Elżbieta Sikora, who works and lives in France, has been recognised by the Association of Polish Composers for her "prominent art of composition, the opera Madame Curie and her work as a curator". The official gala of presenting the prize will taka place as part of the 56th edition of the Warsaw Autumn festival of contemporary music.
The second award is the French Orphée du Prestige Lyrique – a statuette of the Academie du Disque Lyrique for the DVD with Madame Curie, Sikora’s latest opera. The award is part of the Orphees French award in music, and it is presented to the artist on the 25th of June at the Parisian Théâtre Châtelet.
The Orpheus is a prize very pertinent to the work of Sikora – the composer has devoted three pieces to the son of Apollo and Calliope. In an interview with Krzysztof Kwiatkowski for the Ruch Muzyczny magazine, the composer revealed:
Głowa Orfeusza [The Head of Orpheus] for tape is in way Orpheus’ gaze from within, it depicts his inner world, in the second piece, The Head of Orpheus II, the legendary signer is represented by a flute, which encounters with the surrounding world in either a friendly or an unfriendly manner – there are fragments that are when the flute produces sounds evocative of electronic music, and moments when electronics attempt to come close to the flute, and at other moments we see a juxtaposition.
The premiere of Madame Curie took place in Paris in 2011. There are 10 solosits cast in the piece, as well as a chorus of 30 and a dancer of the Baltic Dance Theatre. The musical layer encompasses instruments such as saxophone, accordion and electronic guitar on top of the traditional symphonic orchestra. Electronic music is also played live from a computer.

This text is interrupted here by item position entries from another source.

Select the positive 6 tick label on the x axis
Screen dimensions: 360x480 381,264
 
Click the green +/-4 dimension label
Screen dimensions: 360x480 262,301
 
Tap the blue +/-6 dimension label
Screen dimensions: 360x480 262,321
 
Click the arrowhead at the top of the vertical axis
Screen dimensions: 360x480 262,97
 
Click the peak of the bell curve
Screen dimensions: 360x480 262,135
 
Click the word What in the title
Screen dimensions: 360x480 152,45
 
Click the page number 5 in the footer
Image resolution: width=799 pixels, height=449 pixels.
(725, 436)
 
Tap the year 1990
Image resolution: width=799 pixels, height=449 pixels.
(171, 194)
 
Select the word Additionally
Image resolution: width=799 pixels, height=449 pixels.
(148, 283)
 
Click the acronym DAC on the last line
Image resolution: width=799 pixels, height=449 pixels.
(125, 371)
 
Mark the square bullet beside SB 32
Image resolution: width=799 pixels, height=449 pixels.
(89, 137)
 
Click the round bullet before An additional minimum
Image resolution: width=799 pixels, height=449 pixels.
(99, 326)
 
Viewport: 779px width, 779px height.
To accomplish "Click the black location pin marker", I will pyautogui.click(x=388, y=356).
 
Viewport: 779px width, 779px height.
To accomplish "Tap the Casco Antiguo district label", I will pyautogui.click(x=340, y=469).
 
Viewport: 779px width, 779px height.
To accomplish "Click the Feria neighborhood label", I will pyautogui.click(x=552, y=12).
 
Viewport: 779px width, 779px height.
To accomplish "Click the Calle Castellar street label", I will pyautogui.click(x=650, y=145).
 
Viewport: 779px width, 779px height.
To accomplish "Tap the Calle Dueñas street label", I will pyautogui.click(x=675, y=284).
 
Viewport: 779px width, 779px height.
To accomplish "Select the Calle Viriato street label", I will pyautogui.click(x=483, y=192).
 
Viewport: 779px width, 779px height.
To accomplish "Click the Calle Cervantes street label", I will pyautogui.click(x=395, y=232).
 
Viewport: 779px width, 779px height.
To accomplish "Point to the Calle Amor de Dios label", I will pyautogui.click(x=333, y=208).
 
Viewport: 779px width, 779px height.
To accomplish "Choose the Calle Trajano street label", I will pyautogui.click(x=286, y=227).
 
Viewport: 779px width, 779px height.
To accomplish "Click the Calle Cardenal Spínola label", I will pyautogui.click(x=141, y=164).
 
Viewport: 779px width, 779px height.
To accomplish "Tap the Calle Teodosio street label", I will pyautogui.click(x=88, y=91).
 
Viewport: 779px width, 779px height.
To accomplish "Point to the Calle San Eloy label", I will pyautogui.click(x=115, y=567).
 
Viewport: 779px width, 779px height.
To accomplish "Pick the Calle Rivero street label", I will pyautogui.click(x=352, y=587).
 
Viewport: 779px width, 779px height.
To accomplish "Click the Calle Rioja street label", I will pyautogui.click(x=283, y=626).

I challenged myself with the task of having Maria Skłodowska-Curie different to the figure we are aquainted with in textbooks – a scientist, who worked day and night in search of new discoveries. Instead she was also simply a human who also walked on this earth, had an emotional life of her own and the scientific life in all its forms. I wanted to portray her from this angle – as a fully human individual, and the fact that she was also a woman is pure coincidence. Her story is a real operatic scenario, so one doesn’t have to add or search for much more, but only needs to interpret the facts from her life in the right way. And thus, it became a libretto
Elżbieta Sikora was born on the 20th of October, 1943 in Lviv. She graduated from the Department of Musical Direction under Antoni Karużas at the State Higher School of Music in Warsaw. In 1968, she travelled to Paris, where she studied at the Groupe de Recherches Musicales under Pierre Schaeffer and François Bayle – real titans of electronic music. In 1973, together with Krzysztof Knittel and Wojciech Michniewski she created a group of composers called KEW, with which she performed concerts in Poland, Sweden, Austria and Germany. She lives in France since 1981.